The study time for a semester at Makerere University has gradually reduced to 14 weeks up from 17, and any form of delays regarding graduation can clog up the system, affecting service delivery for the growing student population amidst limited resources.
In a bid to graduate at the stipulated time, as per the academic calendar, the Makerere University School of Public Health organized a two days’ work shop in Kololo Annex for Master’s student purposed to empower and support them to work on their dissertations succinctly
The work shop involved an intense one on one interaction among the students, their respective supervisors and colleagues and among the key elements stressed involved the use and adoption of technology and software like Atlas for proper data management and analysis, the need for students to be in touch with supervisors, having sound research questions and themes, qualitative and quantitative data management skills and familiarity with one’s data.
The Dean, Prof. Rhoda Wanyenze in her opening remarks expressed the urgent need for students to complete their dissertations and graduate in time, regardless of other conflicting loyalties and demands in the outside word. She cautioned them against hiring people to help them in doing the dissertation, as that would deem a student corrupt, incapable, and un able to practice the skill.
“Equip yourself with confidence to do stuff, the world is bigger than this country and therefore focus on the skills more than the paper,’’ said Professor Wanyenze.
Dr. Barbra Kirunda, (MPHDE coordinator and mentor) re-echoed the urgency in making sure that the students graduate in time. At the MakSPH, she observed that there has been a gradual increase in student admission, hence the need to match the numbers to the graduation rates.
Dr. Kirunda also tipped the graduate students on adjusting to changes in time by being proactive and maintaining an open and consistent communication with their supervisors.

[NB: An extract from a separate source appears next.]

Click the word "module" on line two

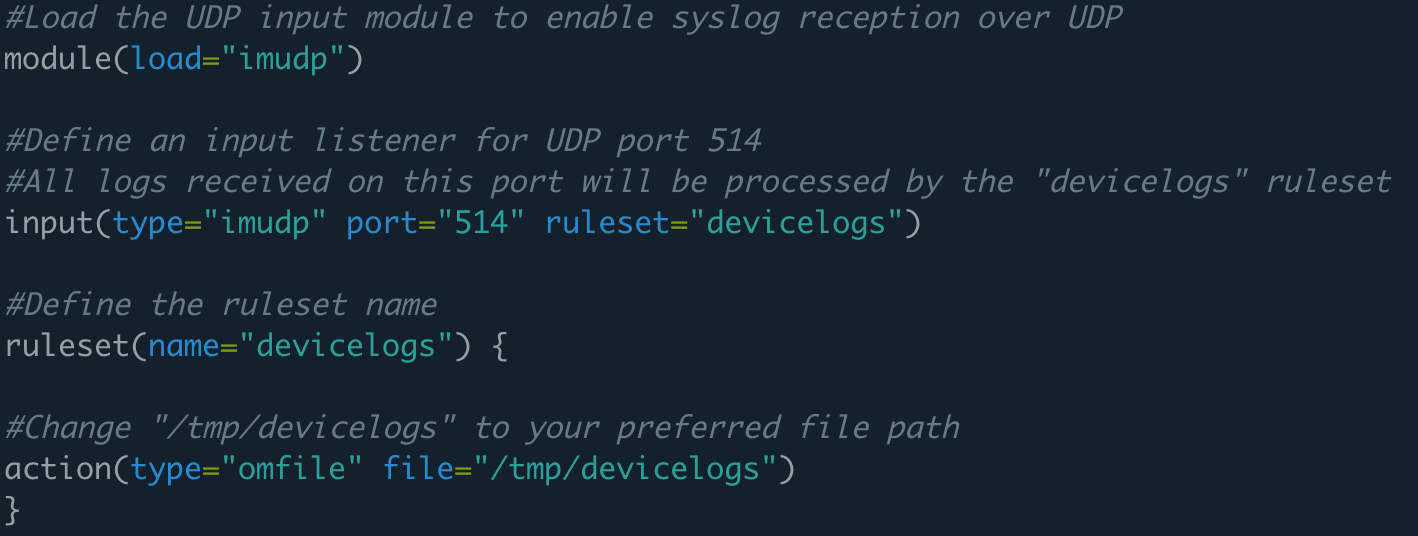point(58,59)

The students on their part applauded the School administration for the initiative, and promised better output regarding their dissertation and time of graduation.

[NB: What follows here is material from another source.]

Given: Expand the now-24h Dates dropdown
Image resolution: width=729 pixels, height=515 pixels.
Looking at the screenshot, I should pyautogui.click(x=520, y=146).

“I have been able to meet and interact with my supervisors and colleagues. This has helped me to address my comments in line to my supervisors’ expectations, and my colleagues have helped me in stream lining my data and correcting various mistakes. I hope to finish up and graduate in time, with a better dissertation,” said Patrick Patrick, a student on MPH Distance Education intimated.
Joy Banonya, an MPH1 student disclosed that despite the demands and responsibilities in the outside world, the workshop helped her to realize the need of working on her dissertation as priority, catch up with her super visor and learn new data handling techniques and soft ware like atlas. ‘’ I look forward to catching up and graduate in time,’’ she said.

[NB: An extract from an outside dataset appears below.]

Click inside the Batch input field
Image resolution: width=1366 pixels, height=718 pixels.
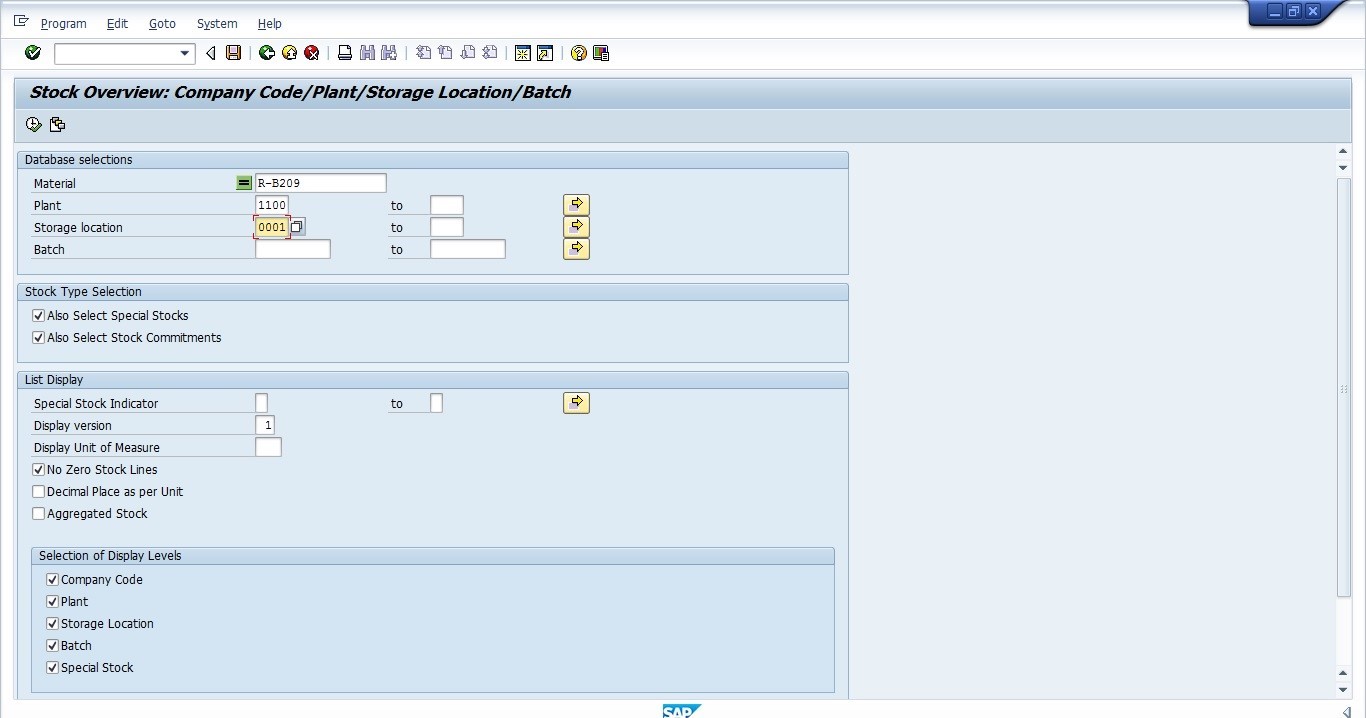tap(292, 248)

However, the students expressed various challenges and proposed to the faculty to adopt changes like increasing the work shop days from 2 to 3 so that ample time is provided for students to catch up and learn better, the work shop to be divided in to two sessions namely, one at the proposals and the other addressing comments and actual data, the need for the school to empower and connect with class presidents to be at the fore front of mobilizing their fellow student for such activities ,and the need to shift the work shop days from week days to weekend to cater for working class and up country students.
On the way forward, faculty promised to priotise and create more awareness to the work shop by including it on to the university calendar, every academic year.